Aufgaben>
- 1) Geben Sie aus dem Textauszug zur Lebenserwartung in Europa die Passage wörtlich wieder, beginnend bei "Ernährungsbedingte Erkrankungen im" und endend bei "Herz-Kreislauf-Probleme und Diabetes.".
- 2) Führen Sie den Textauszug zur Lebenserwartung in Europa im Anschluss an seinen letzten Satz fort.

Textauszug>
——

Was hat die Situation zusätzlich verschärft?

Zwischen 2019 und 2021 kam als neuer Faktor die COVID-19-Pandemie hinzu, die in vielen europäischen Ländern einen weiteren deutlichen Rückgang der Lebenserwartung verursachte. Zwar gelang es einigen Staaten wie Norwegen, Island, Belgien, Dänemark und Schweden, ihre Werte zumindest weitgehend zu halten, doch insbesondere Großbritannien, Griechenland, Italien und Teile Deutschlands traf es stärker. Als Gründe nennen die Studienautor:innen u. a. staatliche Kürzungen im Gesundheits- und Sozialbereich oder bereits bestehende gesundheitliche Risikofaktoren in der Bevölkerung.

Ernährungsbedingte Erkrankungen im Fokus

Ein genauerer Blick in die Studie offenbart, wie wichtig der Lebensstil für unsere Gesundheit ist. Fettleibigkeit, Bewegungsmangel und ungesunde Ernährung gehören laut Global Burden of Disease 2021 zu den zentralen Problemfeldern. Wird über Jahre hinweg zu viel Zucker, Salz und verarbeitete Lebensmittel konsumiert, klettern Bluthochdruck und Cholesterinwerte in die Höhe. In Kombination mit geringer Bewegung steigt das Risiko für Übergewicht, Herz-Kreislauf-Probleme und Diabetes.

——

Vorliegende Daten>
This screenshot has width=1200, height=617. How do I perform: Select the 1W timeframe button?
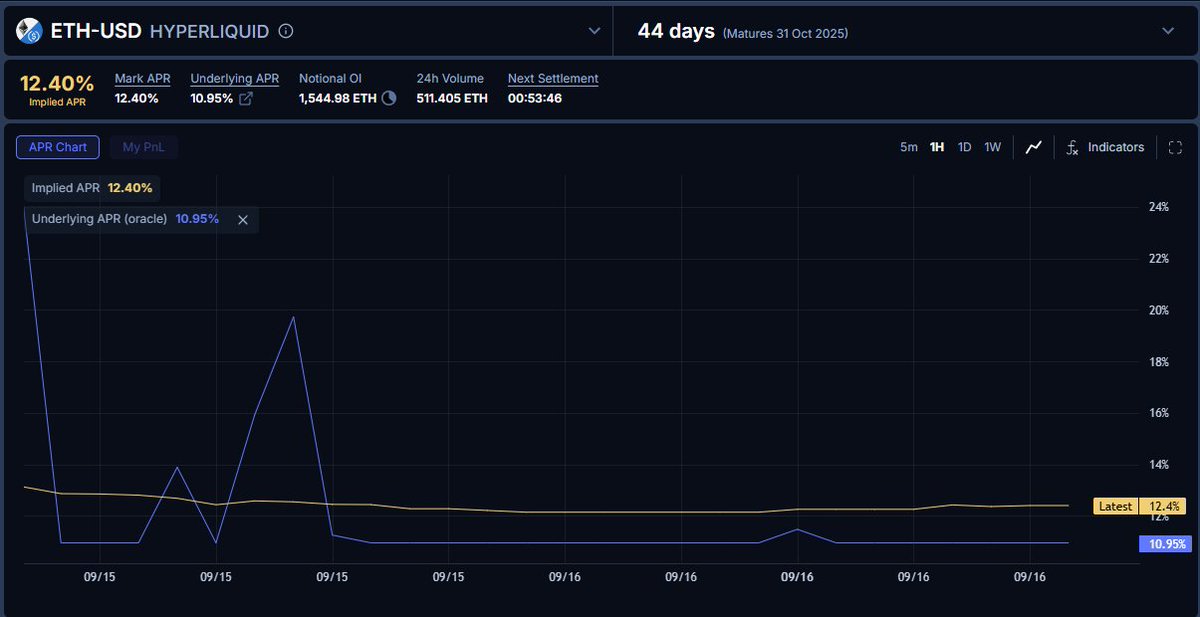pos(992,147)
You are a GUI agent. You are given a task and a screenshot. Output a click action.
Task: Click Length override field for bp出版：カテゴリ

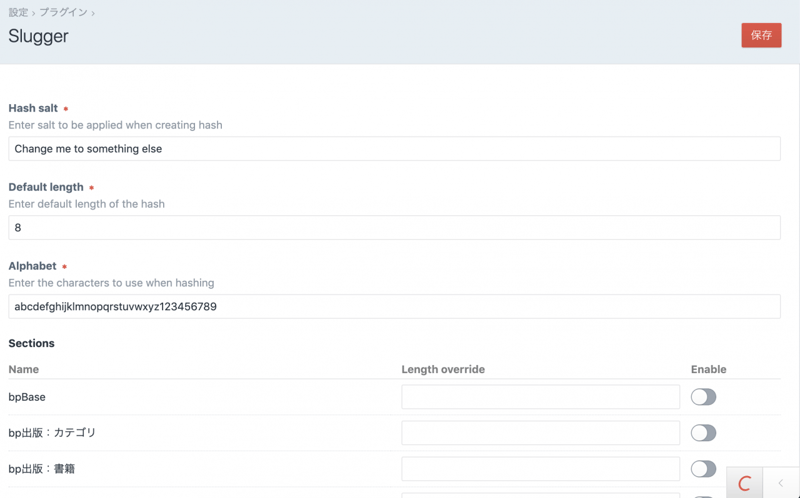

——

Antworten je Aufgabe>
- 1)
Ernährungsbedingte Erkrankungen im Fokus

Ein genauerer Blick in die Studie offenbart, wie wichtig der Lebensstil für unsere Gesundheit ist. Fettleibigkeit, Bewegungsmangel und ungesunde Ernährung gehören laut Global Burden of Disease 2021 zu den zentralen Problemfeldern. Wird über Jahre hinweg zu viel Zucker, Salz und verarbeitete Lebensmittel konsumiert, klettern Bluthochdruck und Cholesterinwerte in die Höhe. In Kombination mit geringer Bewegung steigt das Risiko für Übergewicht, Herz-Kreislauf-Probleme und Diabetes.

- 2)
Auch die indirekten Auswirkungen sind nicht zu unterschätzen: Eine geschwächte Immunabwehr, hormonelle Ungleichgewichte und dauerhafter Stress erhöhen die Wahrscheinlichkeit für schwerwiegende Krankheitsverläufe.

Gegenmaßnahmen: Wie wir die Lebensjahre zurückholen können

  • Bewusste Ernährung

Wer auf frische Zutaten, Gemüse, Obst und Vollkornprodukte setzt, versorgt seinen Körper mit wertvollen Nährstoffen. So lassen sich Risikofaktoren wie Übergewicht und hohe Cholesterinwerte oft schon vorbeugen.

  • Bewegung in den Alltag integrieren

Regelmäßige Aktivität – sei es Spazierengehen, Radfahren oder gezieltes Krafttraining – stärkt das Herz-Kreislauf-System. Schon 30 Minuten moderate Bewegung pro Tag zeigen laut zahlreichen Studien deutliche Effekte.

  • Weniger Zucker und verarbeitete Fette

Reduzierte Zuckeraufnahme und das Umschiffen von hochverarbeiteten Snacks können Bluthochdruck und Übergewicht langfristig senken. Wer natürliche Alternativen (etwa Obst oder Vollkornprodukte) bevorzugt, gewöhnt sich bald an einen weniger intensiven Süßgeschmack.

  • Regelmäßige Vorsorge

Arztbesuche, Blutdruck-Checks und gegebenenfalls Cholesterinmessungen sollten nicht erst im hohen Alter beginnen. Je früher man auffällige Werte erkennt, desto eher lässt sich gegensteuern.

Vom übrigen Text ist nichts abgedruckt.